Task prompt — Rescale everything from the line containing "Task: Click the Maximum size (MB) input field" down to the line containing "click(98, 51)". Write those lines out again with the requests unchanged, and multiply each click coordinate in the answers by 1.75, rounding to whole numbers with halves going up.

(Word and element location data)
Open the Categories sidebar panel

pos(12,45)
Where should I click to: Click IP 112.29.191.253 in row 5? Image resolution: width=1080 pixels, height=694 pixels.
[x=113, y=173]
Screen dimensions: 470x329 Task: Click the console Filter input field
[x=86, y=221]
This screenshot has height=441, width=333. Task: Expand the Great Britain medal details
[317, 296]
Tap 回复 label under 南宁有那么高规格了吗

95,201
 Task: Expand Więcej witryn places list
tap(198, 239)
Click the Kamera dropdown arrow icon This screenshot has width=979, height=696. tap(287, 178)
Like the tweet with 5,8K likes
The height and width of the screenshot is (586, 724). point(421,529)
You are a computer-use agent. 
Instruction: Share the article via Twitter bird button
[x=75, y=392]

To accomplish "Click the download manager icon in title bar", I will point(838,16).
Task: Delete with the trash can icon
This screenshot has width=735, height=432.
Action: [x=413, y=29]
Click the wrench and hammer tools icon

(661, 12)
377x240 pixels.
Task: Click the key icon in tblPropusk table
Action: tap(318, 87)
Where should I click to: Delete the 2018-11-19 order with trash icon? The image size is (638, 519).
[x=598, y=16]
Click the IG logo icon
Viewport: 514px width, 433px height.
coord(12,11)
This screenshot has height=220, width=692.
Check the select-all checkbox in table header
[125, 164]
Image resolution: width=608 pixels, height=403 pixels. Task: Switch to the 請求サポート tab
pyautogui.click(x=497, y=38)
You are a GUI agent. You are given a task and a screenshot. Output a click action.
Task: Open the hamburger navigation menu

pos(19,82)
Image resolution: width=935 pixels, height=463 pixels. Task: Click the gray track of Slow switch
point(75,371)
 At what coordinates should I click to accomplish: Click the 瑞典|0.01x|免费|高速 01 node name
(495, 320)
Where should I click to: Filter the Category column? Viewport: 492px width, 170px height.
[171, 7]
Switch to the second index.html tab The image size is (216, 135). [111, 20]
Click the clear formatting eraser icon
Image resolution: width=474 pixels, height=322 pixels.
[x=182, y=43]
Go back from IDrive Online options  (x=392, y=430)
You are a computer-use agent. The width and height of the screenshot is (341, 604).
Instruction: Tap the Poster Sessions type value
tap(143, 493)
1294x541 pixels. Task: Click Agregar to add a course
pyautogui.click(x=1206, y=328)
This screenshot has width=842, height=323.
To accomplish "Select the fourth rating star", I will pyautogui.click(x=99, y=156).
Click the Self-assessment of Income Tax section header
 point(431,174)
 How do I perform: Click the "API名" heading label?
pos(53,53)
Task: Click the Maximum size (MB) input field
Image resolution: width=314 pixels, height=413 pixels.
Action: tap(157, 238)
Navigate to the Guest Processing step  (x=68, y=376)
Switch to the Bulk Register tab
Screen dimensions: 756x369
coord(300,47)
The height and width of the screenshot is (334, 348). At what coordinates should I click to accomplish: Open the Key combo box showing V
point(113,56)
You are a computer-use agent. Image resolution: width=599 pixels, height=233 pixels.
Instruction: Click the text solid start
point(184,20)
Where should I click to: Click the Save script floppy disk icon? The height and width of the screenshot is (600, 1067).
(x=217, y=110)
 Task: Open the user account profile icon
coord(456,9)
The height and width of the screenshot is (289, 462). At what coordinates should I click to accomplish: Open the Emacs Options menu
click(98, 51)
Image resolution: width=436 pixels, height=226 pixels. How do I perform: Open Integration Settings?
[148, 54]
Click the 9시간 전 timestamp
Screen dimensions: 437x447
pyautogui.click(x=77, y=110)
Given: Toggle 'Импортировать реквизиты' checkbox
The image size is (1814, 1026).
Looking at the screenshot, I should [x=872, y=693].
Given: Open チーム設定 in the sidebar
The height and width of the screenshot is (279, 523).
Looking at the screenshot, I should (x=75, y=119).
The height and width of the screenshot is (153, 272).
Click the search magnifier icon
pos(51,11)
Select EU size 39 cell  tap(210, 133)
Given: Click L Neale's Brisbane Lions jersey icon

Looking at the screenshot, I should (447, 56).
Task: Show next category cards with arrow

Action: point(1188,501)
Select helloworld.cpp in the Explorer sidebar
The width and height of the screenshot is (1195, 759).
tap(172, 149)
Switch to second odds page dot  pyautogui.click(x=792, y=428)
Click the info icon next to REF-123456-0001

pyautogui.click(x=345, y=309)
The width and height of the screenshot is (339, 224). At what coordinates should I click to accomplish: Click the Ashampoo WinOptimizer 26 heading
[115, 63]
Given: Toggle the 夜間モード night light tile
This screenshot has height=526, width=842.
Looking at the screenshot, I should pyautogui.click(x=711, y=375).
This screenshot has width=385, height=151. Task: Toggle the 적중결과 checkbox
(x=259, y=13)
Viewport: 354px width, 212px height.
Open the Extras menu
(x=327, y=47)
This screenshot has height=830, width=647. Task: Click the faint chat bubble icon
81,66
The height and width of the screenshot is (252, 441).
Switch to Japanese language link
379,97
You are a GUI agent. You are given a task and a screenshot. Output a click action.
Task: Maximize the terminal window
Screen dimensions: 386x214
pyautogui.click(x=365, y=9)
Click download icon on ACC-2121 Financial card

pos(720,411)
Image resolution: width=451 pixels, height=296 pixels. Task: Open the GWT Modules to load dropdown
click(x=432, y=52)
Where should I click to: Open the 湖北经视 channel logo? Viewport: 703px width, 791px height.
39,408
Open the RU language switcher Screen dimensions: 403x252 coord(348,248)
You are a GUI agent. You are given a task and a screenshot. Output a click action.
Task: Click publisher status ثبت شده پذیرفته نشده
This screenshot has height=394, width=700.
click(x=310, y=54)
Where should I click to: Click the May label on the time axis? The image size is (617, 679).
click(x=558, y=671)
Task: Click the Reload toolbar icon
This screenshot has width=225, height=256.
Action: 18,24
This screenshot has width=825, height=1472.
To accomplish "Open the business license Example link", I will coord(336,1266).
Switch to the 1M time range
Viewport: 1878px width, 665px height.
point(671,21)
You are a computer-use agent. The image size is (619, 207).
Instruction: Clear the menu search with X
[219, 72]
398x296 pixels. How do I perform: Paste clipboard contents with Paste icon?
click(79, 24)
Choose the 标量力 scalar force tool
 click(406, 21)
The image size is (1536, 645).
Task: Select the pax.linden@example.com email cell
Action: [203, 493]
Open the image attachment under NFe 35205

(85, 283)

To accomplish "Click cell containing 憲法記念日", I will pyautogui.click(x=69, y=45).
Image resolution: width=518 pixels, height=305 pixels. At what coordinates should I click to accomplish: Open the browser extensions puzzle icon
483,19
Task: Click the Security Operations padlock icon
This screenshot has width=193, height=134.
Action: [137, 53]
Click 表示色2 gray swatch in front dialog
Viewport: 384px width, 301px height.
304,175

Exercise answer —
Task: Click the Maximum size (MB) input field
Image resolution: width=314 pixels, height=413 pixels.
Action: tap(275, 417)
Navigate to the Guest Processing step  (x=119, y=658)
Switch to the Bulk Register tab
Screen dimensions: 756x369
coord(525,82)
The height and width of the screenshot is (334, 348). At what coordinates should I click to accomplish: Open the Key combo box showing V
point(198,98)
You are a computer-use agent. Image resolution: width=599 pixels, height=233 pixels.
Instruction: Click the text solid start
point(322,35)
Where should I click to: Click the Save script floppy disk icon? The height and width of the screenshot is (600, 1067).
(x=380, y=193)
 Task: Open the user account profile icon
coord(798,16)
The height and width of the screenshot is (289, 462). At what coordinates should I click to accomplish: Open the Emacs Options menu
click(172, 89)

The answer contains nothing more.